Below this sentence is a listing; return exactly its lines from the one with "Image resolution: width=1538, height=2408." to the one with "オルビスユードットとアテニアドレススノーはどっちが良い？選び方を徹底解説 (1118, 1531)", both kept, and nothing more.

## Provided information
--

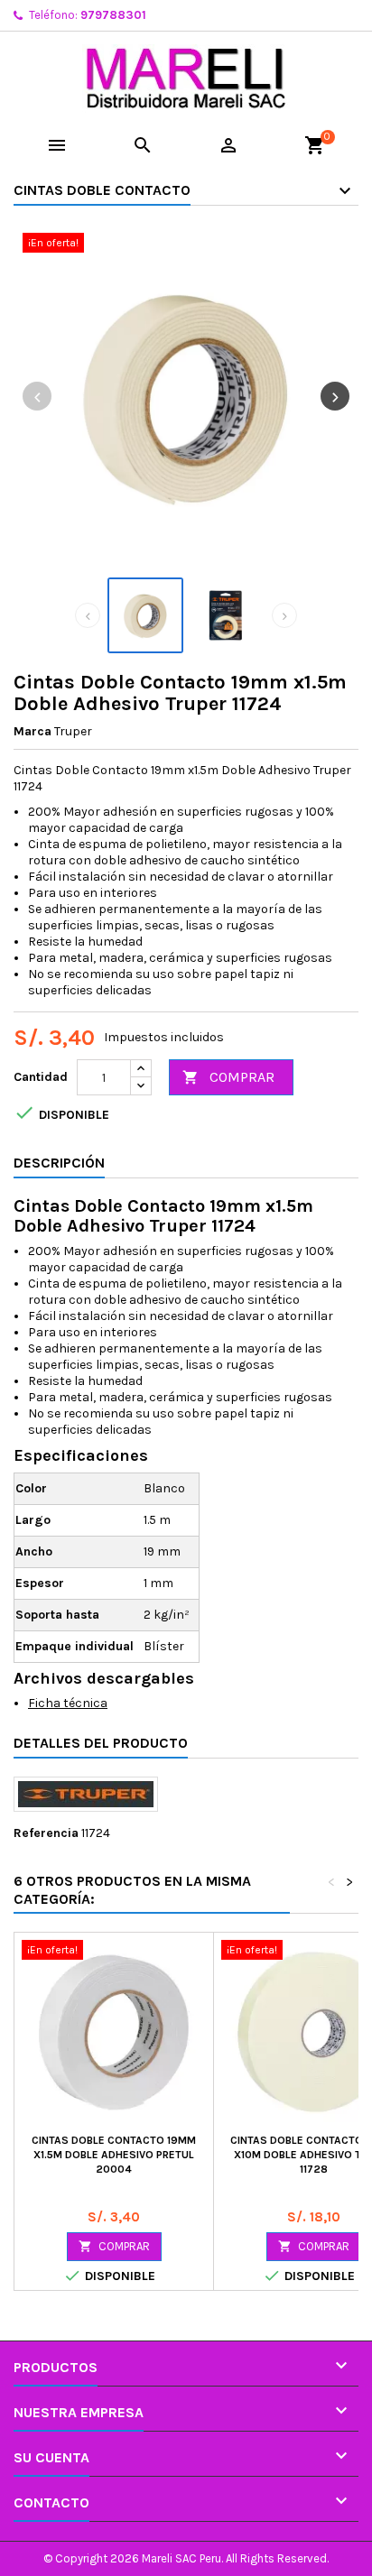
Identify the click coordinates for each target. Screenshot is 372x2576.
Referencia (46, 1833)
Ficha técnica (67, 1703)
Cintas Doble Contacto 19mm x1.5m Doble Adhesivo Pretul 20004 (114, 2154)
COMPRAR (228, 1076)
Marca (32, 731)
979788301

--

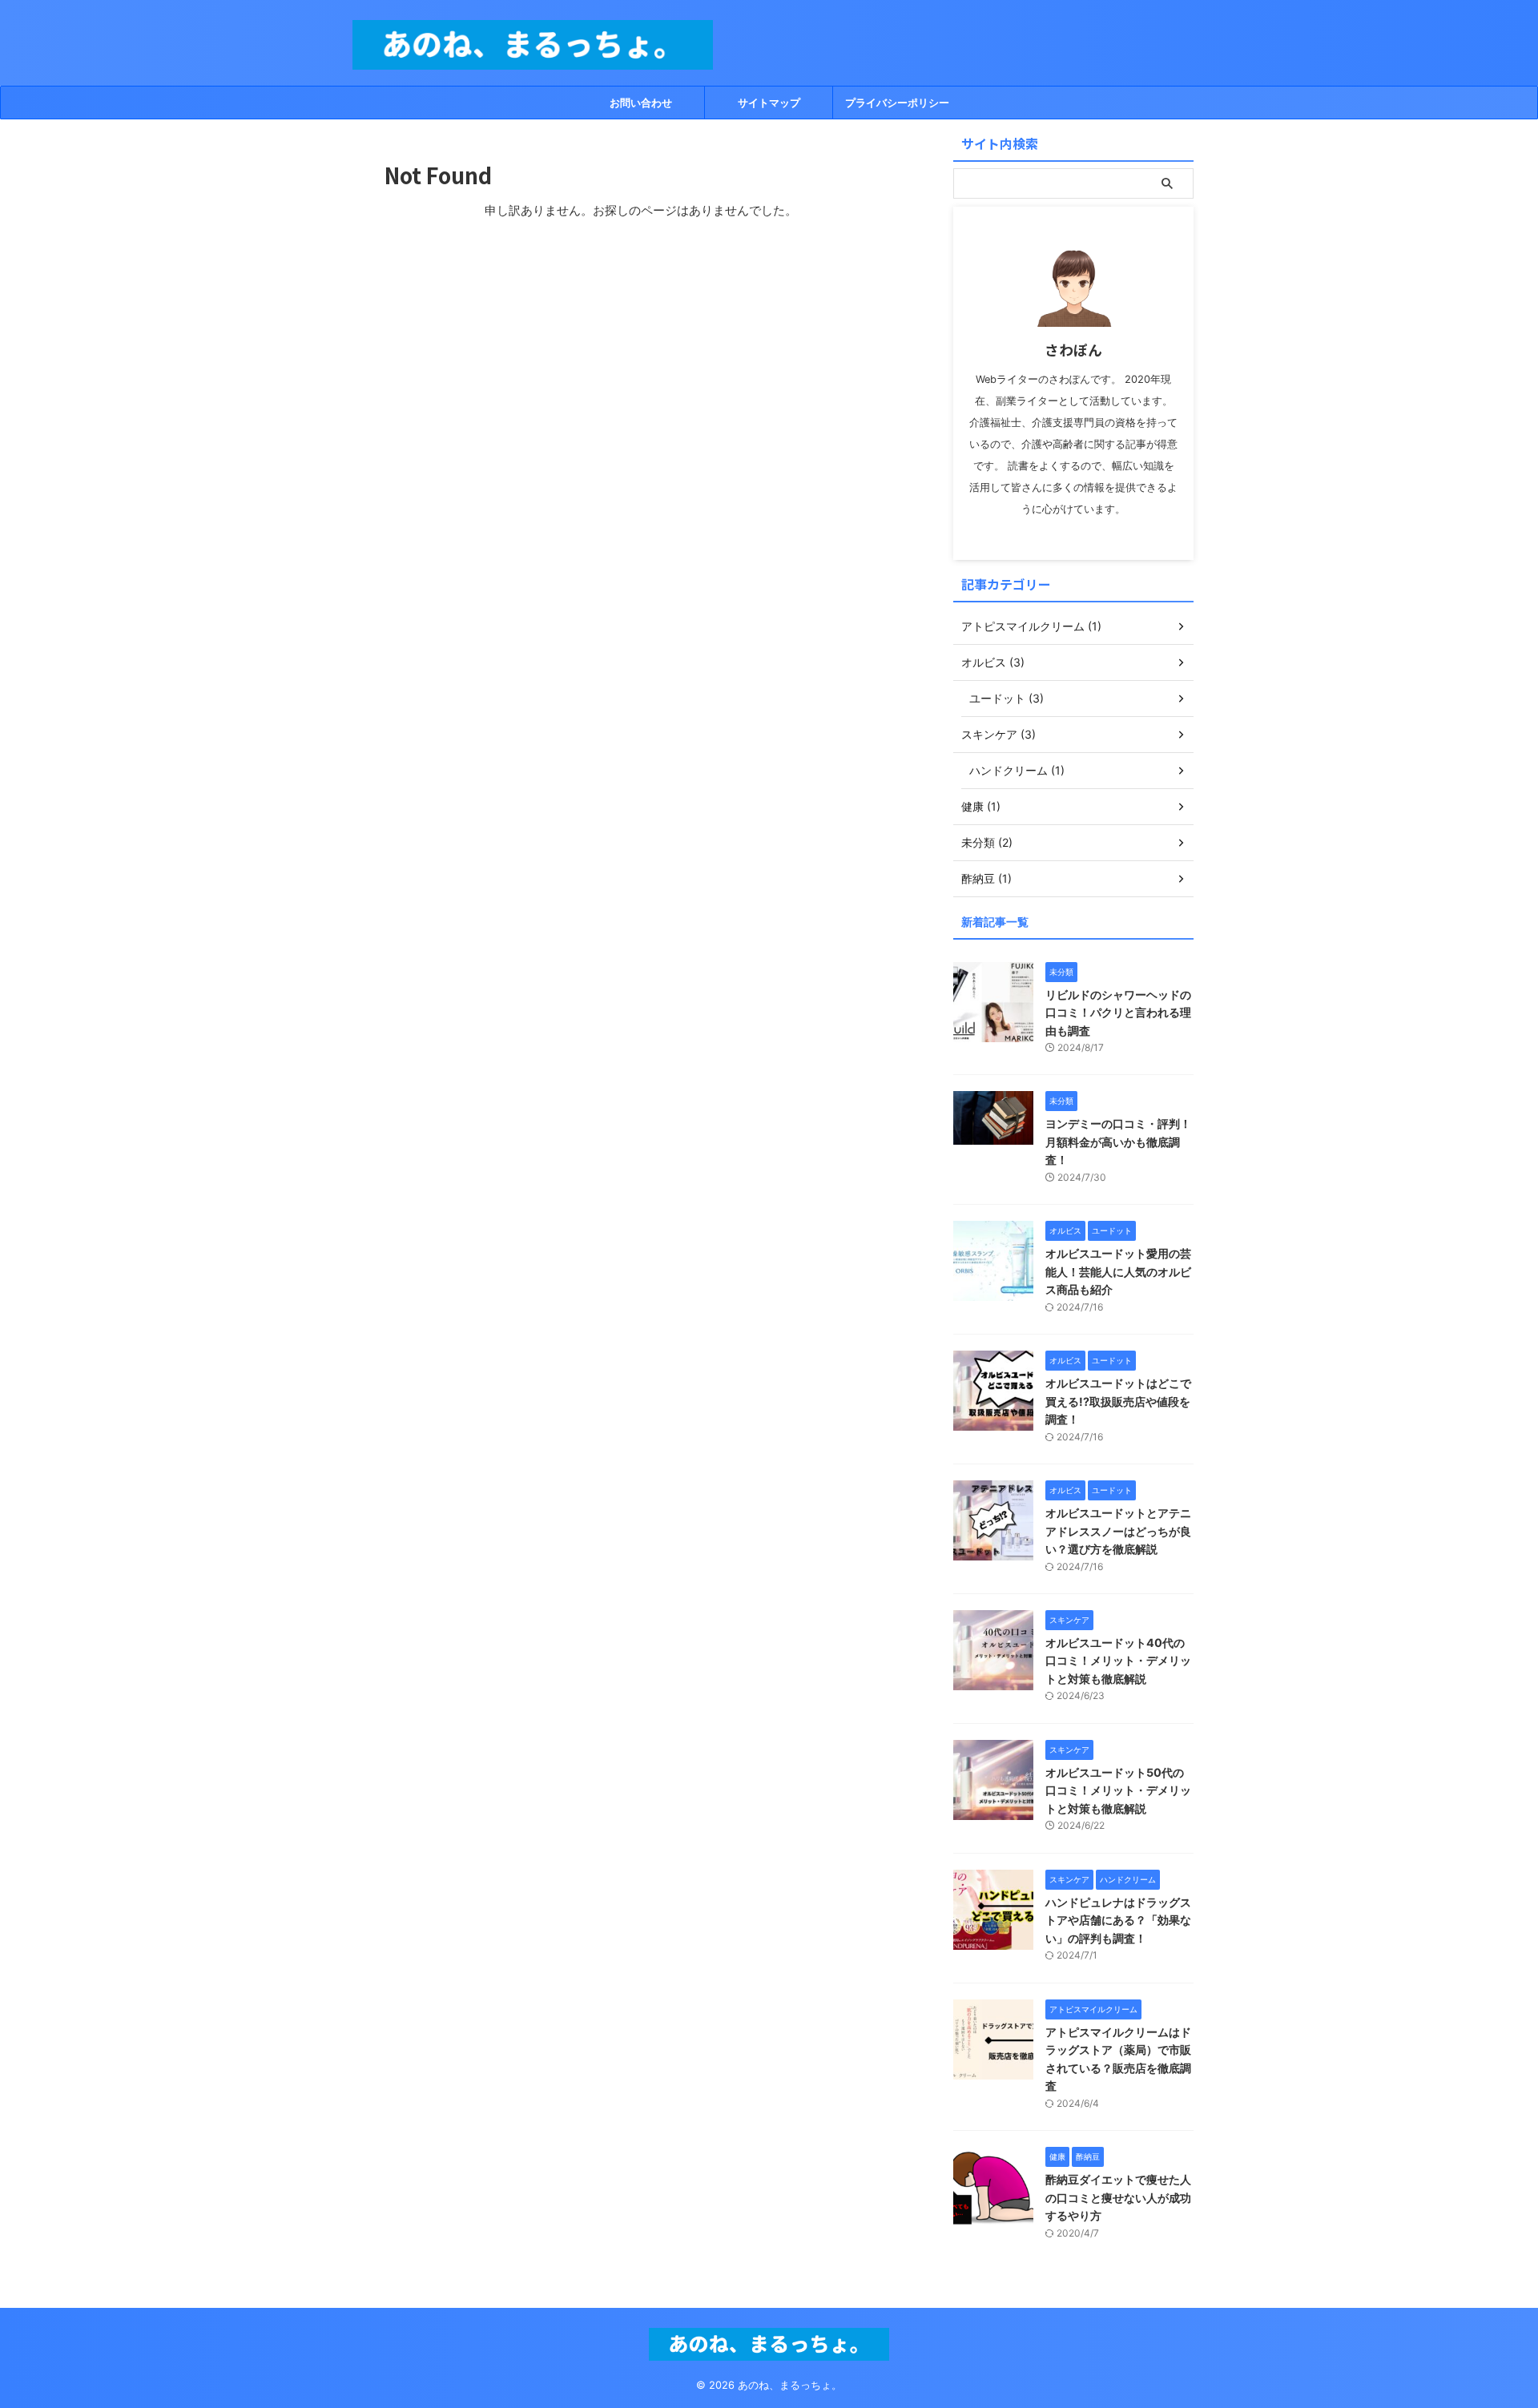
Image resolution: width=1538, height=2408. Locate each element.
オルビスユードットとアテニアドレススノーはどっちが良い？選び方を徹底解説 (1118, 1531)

--

## Answer area
Image resolution: width=1538, height=2408. Locate each element.
オルビスユードットとアテニアドレススノーはどっちが良い？選び方を徹底解説 (1118, 1531)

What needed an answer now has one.